Segment Open

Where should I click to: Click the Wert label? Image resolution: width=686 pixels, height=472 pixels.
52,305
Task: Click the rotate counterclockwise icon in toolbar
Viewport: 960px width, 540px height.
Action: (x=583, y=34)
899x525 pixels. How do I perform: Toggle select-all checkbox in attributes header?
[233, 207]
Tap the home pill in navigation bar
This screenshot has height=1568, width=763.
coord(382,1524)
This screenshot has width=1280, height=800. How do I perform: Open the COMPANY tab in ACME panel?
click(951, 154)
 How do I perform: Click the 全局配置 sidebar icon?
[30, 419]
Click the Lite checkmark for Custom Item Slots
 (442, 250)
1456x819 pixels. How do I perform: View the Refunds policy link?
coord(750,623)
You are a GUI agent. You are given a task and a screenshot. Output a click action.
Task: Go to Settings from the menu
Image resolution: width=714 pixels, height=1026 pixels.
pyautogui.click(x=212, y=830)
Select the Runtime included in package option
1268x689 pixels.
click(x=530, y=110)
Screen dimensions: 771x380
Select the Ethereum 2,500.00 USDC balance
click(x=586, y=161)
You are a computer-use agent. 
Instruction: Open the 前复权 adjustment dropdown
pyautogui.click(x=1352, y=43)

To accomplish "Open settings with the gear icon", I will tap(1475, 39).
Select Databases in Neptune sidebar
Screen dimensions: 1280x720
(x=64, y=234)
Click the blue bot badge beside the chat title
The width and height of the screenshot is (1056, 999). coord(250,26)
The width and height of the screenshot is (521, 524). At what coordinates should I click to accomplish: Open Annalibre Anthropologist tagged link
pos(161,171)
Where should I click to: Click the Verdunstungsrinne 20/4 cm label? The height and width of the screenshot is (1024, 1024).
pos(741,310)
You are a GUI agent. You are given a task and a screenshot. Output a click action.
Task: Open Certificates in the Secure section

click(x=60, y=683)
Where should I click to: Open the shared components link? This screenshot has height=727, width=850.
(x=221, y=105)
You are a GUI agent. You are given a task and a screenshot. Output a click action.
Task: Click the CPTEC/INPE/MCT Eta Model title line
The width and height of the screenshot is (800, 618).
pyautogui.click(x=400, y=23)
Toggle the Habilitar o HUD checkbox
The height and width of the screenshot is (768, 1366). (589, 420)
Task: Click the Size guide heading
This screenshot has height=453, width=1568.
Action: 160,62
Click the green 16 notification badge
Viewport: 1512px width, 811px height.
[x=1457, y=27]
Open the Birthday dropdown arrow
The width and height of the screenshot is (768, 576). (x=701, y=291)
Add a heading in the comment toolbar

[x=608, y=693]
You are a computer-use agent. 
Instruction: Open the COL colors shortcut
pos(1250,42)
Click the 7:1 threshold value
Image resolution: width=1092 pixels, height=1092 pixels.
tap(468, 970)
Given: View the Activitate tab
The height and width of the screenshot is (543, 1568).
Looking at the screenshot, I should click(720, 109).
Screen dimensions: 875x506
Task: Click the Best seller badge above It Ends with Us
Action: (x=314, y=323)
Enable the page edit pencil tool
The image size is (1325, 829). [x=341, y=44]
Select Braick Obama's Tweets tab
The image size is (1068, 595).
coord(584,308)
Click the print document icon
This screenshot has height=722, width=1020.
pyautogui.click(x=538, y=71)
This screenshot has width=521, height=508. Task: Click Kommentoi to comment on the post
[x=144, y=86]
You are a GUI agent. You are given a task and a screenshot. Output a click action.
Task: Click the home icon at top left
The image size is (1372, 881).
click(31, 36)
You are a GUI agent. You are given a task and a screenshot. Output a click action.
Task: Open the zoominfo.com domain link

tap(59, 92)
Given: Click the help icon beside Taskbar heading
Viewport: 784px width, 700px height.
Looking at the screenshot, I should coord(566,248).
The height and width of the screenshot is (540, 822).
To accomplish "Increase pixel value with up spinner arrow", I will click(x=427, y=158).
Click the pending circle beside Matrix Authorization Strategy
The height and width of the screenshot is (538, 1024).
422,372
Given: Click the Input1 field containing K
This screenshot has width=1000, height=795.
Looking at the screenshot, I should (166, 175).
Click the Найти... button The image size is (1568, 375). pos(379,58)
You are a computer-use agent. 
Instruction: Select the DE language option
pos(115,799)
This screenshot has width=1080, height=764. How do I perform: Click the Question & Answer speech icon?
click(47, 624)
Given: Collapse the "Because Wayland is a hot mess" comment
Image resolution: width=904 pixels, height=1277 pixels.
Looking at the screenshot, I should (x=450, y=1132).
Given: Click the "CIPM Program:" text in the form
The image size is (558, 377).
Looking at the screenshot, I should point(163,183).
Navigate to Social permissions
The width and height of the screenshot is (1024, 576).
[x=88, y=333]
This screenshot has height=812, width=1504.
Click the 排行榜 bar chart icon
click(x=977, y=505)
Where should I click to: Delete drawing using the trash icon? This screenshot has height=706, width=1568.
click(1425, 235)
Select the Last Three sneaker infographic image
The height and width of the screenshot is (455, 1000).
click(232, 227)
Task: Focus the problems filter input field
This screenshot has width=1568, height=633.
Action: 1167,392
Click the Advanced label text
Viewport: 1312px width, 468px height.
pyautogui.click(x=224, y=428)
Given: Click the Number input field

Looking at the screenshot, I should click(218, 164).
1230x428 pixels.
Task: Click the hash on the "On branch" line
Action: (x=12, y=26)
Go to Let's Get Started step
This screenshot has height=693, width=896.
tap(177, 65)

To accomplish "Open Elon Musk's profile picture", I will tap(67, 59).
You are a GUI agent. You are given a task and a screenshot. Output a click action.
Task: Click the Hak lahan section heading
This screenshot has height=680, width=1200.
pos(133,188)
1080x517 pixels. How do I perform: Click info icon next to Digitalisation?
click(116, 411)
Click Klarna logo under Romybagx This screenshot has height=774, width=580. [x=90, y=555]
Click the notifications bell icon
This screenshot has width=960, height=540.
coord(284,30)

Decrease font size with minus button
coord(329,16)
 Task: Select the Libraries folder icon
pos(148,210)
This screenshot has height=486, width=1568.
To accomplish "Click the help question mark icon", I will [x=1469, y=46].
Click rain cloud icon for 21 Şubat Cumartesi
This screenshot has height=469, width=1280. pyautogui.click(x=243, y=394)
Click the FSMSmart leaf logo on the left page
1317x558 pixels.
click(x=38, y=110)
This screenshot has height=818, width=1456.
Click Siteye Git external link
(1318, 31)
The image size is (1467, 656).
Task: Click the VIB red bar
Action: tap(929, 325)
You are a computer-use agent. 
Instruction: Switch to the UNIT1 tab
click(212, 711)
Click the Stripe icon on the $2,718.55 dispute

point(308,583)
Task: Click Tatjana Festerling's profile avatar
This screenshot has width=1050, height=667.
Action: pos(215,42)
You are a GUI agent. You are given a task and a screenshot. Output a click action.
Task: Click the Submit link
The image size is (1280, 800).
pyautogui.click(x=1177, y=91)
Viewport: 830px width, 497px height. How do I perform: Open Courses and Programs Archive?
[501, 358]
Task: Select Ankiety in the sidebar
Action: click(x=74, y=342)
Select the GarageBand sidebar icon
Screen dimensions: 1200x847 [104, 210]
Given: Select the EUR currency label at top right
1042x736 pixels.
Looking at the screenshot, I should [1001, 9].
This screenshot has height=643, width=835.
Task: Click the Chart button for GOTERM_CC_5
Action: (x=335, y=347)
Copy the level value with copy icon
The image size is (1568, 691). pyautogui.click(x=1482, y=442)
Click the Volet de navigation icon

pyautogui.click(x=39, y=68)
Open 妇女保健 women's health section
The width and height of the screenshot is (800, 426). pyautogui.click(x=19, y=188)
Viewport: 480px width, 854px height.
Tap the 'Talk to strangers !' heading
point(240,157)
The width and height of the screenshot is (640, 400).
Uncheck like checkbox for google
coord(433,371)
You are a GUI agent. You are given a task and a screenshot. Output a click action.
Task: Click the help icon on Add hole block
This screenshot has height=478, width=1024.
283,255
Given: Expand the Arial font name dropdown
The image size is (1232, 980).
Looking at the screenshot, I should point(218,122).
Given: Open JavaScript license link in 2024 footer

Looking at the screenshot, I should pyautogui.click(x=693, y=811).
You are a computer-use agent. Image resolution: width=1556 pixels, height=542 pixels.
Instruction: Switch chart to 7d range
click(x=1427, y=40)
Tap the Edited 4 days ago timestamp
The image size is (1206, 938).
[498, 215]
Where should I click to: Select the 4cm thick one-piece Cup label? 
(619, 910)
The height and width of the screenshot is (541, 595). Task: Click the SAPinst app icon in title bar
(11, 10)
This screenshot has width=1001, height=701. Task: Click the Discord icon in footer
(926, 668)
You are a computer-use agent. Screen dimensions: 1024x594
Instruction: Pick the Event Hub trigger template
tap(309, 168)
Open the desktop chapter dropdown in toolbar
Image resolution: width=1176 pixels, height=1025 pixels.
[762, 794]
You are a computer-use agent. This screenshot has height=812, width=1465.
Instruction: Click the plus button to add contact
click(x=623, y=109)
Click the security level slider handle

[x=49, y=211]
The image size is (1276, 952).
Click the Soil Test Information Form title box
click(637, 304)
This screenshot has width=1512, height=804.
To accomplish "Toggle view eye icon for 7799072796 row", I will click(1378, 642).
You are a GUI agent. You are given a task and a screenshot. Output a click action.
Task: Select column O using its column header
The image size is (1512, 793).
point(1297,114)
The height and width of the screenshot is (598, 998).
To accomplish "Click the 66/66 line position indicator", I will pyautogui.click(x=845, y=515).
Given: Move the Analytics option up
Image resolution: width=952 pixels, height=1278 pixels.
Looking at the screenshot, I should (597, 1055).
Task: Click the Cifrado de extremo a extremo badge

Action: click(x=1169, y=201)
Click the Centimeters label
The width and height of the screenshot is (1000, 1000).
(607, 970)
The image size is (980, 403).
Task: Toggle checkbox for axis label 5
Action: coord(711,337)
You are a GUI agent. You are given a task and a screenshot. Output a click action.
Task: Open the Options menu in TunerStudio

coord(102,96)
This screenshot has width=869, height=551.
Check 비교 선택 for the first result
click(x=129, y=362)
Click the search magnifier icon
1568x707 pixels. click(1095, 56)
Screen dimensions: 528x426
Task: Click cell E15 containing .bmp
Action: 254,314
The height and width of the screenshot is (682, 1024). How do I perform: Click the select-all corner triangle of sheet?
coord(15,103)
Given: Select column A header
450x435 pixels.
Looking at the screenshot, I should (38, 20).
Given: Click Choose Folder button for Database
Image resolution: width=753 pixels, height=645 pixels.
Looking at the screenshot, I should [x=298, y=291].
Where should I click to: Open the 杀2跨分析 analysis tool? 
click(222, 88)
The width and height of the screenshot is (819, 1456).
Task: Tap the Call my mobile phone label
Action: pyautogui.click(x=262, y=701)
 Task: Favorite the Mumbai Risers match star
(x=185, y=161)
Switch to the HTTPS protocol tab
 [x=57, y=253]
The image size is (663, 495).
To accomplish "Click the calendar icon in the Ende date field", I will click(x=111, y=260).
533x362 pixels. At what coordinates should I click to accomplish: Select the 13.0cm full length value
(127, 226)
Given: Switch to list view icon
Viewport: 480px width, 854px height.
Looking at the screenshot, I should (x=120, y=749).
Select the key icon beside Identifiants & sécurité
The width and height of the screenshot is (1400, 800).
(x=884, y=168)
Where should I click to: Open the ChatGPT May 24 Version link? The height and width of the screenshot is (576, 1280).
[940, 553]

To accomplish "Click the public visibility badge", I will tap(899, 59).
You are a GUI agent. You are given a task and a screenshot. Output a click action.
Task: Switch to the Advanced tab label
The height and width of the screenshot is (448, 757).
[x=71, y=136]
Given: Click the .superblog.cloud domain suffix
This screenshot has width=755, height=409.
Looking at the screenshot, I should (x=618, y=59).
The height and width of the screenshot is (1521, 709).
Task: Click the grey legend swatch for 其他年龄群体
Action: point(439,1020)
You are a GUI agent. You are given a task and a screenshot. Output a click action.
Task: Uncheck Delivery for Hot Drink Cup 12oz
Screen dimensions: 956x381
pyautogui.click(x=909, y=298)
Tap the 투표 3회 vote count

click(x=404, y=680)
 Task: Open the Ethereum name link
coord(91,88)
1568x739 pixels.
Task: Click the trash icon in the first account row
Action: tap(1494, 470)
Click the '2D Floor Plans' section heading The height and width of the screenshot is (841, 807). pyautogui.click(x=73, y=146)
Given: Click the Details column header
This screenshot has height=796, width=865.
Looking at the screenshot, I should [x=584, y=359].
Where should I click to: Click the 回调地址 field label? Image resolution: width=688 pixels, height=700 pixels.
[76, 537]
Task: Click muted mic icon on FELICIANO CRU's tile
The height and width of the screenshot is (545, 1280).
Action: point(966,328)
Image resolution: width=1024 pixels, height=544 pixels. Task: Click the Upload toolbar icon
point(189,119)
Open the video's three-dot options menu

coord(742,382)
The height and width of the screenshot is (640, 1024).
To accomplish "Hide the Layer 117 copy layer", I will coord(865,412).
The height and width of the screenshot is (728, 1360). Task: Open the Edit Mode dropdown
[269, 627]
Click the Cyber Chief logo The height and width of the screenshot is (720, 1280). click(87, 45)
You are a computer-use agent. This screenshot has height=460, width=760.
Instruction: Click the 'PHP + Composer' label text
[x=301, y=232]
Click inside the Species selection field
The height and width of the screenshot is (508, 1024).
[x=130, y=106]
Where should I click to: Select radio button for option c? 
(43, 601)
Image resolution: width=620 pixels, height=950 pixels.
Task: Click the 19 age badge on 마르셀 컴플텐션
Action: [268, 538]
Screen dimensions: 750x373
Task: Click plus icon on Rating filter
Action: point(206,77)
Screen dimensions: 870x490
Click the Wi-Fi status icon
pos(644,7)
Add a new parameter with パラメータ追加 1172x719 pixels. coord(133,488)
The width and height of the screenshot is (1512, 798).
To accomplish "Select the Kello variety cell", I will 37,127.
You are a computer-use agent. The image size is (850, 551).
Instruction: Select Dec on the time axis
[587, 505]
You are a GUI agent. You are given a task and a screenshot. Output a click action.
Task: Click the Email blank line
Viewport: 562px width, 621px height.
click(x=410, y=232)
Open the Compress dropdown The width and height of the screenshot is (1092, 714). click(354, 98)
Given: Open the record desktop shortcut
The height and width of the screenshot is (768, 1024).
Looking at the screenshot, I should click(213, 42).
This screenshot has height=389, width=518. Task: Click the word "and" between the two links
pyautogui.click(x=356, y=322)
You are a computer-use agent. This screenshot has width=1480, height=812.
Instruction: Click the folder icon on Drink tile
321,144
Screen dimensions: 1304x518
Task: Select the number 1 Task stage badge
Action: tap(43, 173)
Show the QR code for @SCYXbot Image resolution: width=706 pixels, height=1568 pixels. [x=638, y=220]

Segment Closed

THE TASK | From the listing, copy every line where the string "help" appears.

ANSWER TO THIS PROBLEM |
Given: Click the help icon beside Taskbar heading
To accomplish "Click the help question mark icon", I will [x=1469, y=46].
Task: Click the help icon on Add hole block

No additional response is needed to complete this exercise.